I am that rarest of creatures, someone who enjoys rugby union (RU) and rugby league (RL) equally. I have therefore watched many hundreds of games in each code over the years.
Fans of RU will have noticed that there has been a lot of soul-searching concerning the current status of the game in recent months, and in The Times sports pages at least, the arguments have acquired Jesuitical intensity. Almost all of this relates to the refereeing of the breakdown, and most of it goes straight over my head. But it seems to me that the journalists are ignoring a very large elephant in the room, namely, the scrum.
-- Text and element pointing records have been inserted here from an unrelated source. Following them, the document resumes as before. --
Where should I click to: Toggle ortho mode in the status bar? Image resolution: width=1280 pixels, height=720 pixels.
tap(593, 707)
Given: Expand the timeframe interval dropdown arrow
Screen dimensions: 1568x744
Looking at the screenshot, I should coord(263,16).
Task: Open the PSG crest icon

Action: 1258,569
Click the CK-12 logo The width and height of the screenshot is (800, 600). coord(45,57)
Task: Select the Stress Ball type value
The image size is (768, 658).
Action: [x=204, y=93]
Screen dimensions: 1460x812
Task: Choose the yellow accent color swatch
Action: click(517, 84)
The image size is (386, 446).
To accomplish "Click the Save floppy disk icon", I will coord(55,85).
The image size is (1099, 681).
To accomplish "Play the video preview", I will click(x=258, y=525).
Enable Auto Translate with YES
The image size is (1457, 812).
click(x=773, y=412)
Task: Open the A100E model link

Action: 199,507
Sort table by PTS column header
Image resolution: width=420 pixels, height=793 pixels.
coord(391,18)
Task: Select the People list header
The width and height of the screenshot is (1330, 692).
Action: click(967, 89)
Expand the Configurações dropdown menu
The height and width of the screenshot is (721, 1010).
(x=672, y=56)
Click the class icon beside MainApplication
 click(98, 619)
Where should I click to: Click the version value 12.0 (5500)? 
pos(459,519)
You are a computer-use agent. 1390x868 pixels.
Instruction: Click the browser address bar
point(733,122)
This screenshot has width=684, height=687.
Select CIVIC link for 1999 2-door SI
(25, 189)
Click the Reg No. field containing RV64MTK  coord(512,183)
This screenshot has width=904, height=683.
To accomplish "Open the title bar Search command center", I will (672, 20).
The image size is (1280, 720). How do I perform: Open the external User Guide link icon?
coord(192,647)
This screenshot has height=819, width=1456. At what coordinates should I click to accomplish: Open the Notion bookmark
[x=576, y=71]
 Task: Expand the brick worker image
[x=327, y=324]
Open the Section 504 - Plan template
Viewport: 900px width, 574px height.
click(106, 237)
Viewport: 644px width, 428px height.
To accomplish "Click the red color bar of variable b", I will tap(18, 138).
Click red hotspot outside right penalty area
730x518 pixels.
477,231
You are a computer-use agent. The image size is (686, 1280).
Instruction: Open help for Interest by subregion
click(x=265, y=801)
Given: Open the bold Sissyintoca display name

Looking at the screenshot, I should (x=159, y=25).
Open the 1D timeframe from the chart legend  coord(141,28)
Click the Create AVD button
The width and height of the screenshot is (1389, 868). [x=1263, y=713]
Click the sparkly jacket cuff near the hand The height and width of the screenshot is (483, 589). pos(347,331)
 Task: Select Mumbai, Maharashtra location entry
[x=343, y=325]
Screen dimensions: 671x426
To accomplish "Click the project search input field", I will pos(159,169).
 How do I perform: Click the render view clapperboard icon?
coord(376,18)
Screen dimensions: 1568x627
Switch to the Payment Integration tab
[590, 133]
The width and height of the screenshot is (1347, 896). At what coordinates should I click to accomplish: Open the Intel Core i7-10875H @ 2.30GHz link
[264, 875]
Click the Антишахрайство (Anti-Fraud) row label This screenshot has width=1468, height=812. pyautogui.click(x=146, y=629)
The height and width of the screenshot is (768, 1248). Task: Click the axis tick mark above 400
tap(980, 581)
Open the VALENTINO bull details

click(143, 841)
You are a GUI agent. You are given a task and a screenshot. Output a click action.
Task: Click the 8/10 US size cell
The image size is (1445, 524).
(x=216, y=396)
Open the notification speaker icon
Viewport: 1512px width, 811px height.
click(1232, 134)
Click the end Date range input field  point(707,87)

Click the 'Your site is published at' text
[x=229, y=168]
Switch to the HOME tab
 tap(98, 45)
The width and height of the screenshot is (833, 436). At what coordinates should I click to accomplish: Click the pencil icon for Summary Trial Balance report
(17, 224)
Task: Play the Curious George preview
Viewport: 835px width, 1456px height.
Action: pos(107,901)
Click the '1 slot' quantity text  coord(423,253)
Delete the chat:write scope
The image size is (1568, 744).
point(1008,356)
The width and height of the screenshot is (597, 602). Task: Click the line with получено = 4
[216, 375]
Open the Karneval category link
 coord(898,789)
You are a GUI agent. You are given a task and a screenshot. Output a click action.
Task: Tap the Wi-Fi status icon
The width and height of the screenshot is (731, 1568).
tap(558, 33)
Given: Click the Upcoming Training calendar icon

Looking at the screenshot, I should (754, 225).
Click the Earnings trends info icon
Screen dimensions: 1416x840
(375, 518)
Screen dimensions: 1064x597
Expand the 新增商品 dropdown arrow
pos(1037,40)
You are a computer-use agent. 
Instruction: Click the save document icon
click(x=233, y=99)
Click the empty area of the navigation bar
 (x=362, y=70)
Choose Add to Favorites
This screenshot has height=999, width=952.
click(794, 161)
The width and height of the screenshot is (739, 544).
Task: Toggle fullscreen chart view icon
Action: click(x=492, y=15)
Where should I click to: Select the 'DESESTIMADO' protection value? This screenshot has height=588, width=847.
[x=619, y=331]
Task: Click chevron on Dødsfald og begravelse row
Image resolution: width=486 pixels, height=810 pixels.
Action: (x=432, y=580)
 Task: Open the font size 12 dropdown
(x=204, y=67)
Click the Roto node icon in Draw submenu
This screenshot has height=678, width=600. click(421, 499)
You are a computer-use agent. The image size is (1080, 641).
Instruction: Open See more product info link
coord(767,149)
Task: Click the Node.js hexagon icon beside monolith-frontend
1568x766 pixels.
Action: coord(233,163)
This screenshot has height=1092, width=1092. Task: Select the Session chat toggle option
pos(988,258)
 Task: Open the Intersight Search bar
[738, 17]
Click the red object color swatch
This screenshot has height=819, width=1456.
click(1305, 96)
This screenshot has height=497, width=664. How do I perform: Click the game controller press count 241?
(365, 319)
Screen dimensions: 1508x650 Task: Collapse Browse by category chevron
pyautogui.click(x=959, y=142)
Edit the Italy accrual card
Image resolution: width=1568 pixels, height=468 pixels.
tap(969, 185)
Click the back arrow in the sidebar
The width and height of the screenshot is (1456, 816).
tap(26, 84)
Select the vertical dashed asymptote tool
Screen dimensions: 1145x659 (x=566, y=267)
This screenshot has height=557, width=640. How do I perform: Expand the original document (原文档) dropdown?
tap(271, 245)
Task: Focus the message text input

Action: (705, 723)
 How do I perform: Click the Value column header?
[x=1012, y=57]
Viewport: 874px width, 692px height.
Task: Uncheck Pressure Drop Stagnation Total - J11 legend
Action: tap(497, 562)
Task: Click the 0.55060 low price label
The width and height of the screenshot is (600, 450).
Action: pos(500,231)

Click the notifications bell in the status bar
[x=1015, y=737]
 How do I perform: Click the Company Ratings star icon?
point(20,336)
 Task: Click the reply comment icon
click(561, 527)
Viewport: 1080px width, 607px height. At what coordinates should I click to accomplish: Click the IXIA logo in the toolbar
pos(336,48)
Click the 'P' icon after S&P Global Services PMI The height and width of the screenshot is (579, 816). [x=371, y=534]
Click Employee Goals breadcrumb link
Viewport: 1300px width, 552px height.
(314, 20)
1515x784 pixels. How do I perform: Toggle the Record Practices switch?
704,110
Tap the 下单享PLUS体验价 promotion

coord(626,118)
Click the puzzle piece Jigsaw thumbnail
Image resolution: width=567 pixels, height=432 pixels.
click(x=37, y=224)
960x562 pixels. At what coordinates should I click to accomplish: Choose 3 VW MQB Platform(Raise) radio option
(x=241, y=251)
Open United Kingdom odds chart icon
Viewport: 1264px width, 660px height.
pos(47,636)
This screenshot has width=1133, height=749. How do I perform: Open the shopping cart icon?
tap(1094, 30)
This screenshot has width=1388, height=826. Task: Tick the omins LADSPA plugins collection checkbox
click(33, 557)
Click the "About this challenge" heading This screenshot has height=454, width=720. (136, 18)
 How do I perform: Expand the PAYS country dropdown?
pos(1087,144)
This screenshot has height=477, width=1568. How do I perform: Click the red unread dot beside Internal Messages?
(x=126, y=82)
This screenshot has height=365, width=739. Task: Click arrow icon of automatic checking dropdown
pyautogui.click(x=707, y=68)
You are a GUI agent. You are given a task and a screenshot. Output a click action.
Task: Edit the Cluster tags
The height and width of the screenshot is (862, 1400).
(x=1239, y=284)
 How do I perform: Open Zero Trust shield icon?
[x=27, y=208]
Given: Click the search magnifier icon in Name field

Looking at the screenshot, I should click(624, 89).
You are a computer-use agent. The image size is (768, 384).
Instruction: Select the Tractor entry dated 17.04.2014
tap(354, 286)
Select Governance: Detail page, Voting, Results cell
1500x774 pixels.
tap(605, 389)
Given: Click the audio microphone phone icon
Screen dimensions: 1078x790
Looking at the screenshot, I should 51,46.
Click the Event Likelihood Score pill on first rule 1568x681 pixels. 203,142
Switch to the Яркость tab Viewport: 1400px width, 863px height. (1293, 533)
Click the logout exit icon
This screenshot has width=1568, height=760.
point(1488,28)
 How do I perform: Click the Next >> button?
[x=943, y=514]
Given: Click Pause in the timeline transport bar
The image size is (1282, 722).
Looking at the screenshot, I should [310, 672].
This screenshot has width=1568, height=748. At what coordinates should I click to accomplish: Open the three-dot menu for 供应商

As a RL supporter I have become used to the derision of one-eyed RU fans concerning uncontested scrummaging. For those not familiar with the game, if a scrum is awarded in RL, the opposing forwards just lean on each other without pushing, the scrum half feeds the ball into the second row and then nips round the back and passes it out to the speed merchants. It takes about 30 seconds from the referee whistling for the offence to the ball arriving in the in the back line (well, perhaps a bit longer towards the end, when the forwards are knackered). RU aficionados take a lofty attitude to this behaviour, claiming that the scrum is a worthy centrepiece of their superior game; a battlefield for real men, not a bunch of wimps leaning on each other for a rest.
And that might once have been true, but now? When RU fans talk of contested scrums, what exactly do they mean? It used to be simple when I were a lad; the scrum was a way of restarting the game after an offence, giving a significant but contestable advantage to the team putting the ball in. But surely no one believes that there is any contest for the ball in the modern professional scrum – when was the last time a hooker actually hooked? The scrum half, like his RL counterpart, is allowed to feed the ball into the feet of the second row, and winning the ball against the head is almost unheard of. If the ball is actually allowed to leave the scrum (a rare event – see next paragraph), the scrum half will almost invariably opt for a box kick rather than doing anything interesting with it. And of course, none of this happens until the scrum has been set and reset several times; in fact, when I watch a match, I usually record it and start watching about 30min post kick-off, so that I can fast forward through the interminable interruptions.
No, if the modern scrum is a contest at all, it is a contest to see which team can con the referee into giving them a penalty, the direction of the resulting award apparently as much of a mystery to the commentators as it is to the respective forwards. This is why, even with the ball at the feet of the back row, it seldom emerges, because the team in possession is hanging on for the penalty. From the spectator’s point of view, the only good thing about the current scrum fiasco is that it gives them a chance to go and get another round of beers in, secure in the knowledge that the referee will still be resetting it when they return.
It seems to me that if the desire is to increase the speed of the game, and reduce time-wasting, the answer is simple. Just be honest about the situation and make scrums genuinely uncontested, with no pushing, just like RL. The reason that RL is a better spectacle than RU (OK – in my opinion) is just this; that the game flows almost non-stop. The result of using uncontested scrums in RU would be less of the frustrating time-wasting and it would also speed the existing trend towards more mobile, ball-playing forwards. What’s not to like?
To end with, another conundrum of modern professional sport, and this time, it’s something that both codes of rugby get right – namely time-keeping. When the action stops in rugby, so does the clock (although it’s a pity it doesn’t stop every time a scrum needs resetting, only restarting when the ball goes in), which means that everyone knows that once the clock is in the red, the next time the ball goes out of play, the game is over. So why can’t they do this in professional soccer? The amount of time added on by referees seems to be as much of a lottery as scrum penalties in RU. In addition to keeping time, they have to decide if they dare blow the final whistle when the home team is closing in on goal. Using rugby’s approach, the ref would be relieved of the need to keep looking at his watch and keeping track of stoppages, and a team with a potential scoring chance when the clock goes red would be allowed to play it out.
There – major improvements to two professional sports in the space of one blog. I shall hold myself in readiness, awaiting an approach from their governing bodies.